Robi decide di aiutarlo, ma si scontra con il cinismo e l'ipocrisia dell'establishment. Soltanto nella consapevolezza del valore dei legami affettivi, quelli che la guerra mette alla prova e spesso riesce a distruggere, ritroverà le ragioni del vivere.
Congedi balcanici: quelli che vanno e quelli che restano
Alcuni se ne vanno, altri muoiono, altri ancora, frastornati dalla terribile atmosfera che li circonda, si rifugiano nell'alcol, nella follia, nell'isolamento.
Fin dalla prima pagina di Congedi balcanici, quella che alza il sipario sulla scena surreale di un interno borghese nel quale la televisione trasmette una miniserie umoristica di importazione mentre sotto scorrono i titoli delle notizie flash sull'andamento dei bombardamenti, appare chiaro l'impegno civile del romanzo. Alle risate preregistrate fanno da contrappunto i colpi di mortaio, e il messaggio è subito chiaro. Non si illuda l'occidente civilizzato e consumista, il seme della guerra non attecchisce solo sul terreno del terzo mondo. Nessuno consideri il capitolo della guerra in Europa definitivamente chiuso, la sua fiammella può sempre covare sotto la patina del benessere, se non si coltiva una cultura della pace.
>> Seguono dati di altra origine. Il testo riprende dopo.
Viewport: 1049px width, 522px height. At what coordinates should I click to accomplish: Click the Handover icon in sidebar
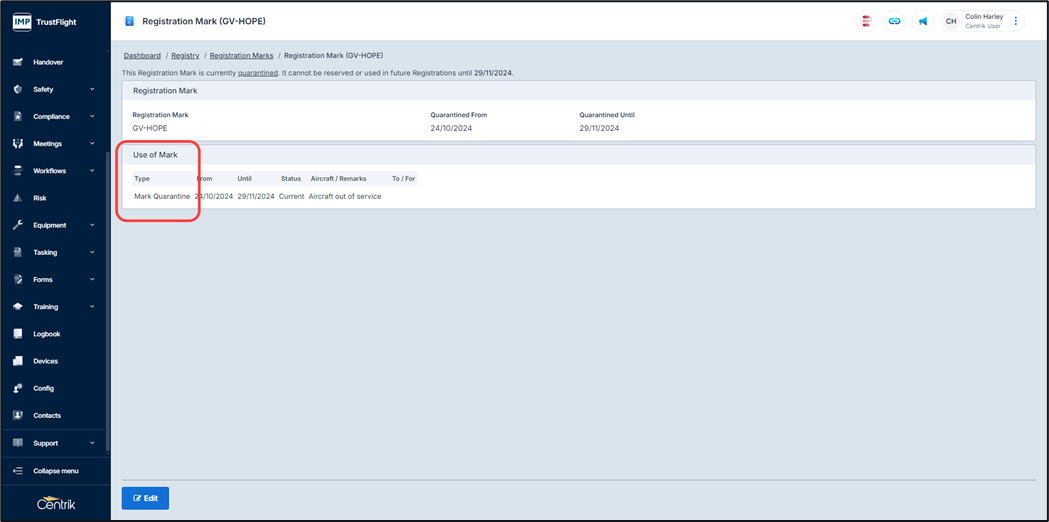18,62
Il titolo del romanzo, giocando sulla ambivalenza del termine "congedi", sintetizza la condizione esistenziale dell'individuo nei paesi balcanici, perennemente dominata dal motivo della separazione e del distacco, e la riflessione amara sulla condizione storica di questa parte di Europa. Con misura e onestà intellettuale, Gunjaca ripercorre gli anni cruciali della guerra nella ex Iugoslavia attraverso le storie degli individui, della loro dimensione affettiva e delle loro scelte talvolta controverse. Le piccole tragedie personali si intrecciano alla grande tragedia della guerra, e intorno a questo nucleo centrale si sviluppano, e si avviluppano, le vicende dei personaggi.
Una sfumatura di grottesco pervade tutto il romanzo, quasi a sottolineare l'assurdità di una guerra la cui ragion storica sembra smarrita, o deformata. Il tono tuttavia è pacato, e lo sguardo è venato dall'ironia di chi è abituato a meditare sulle batoste della storia.
La traduzione, non proprio impeccabile, talvolta rende meno scorrevole la lettura, soprattutto quando nell'apprezzabile sforzo di sottolineare le differenze culturali o linguistiche tra i personaggi introduce registri incongrui.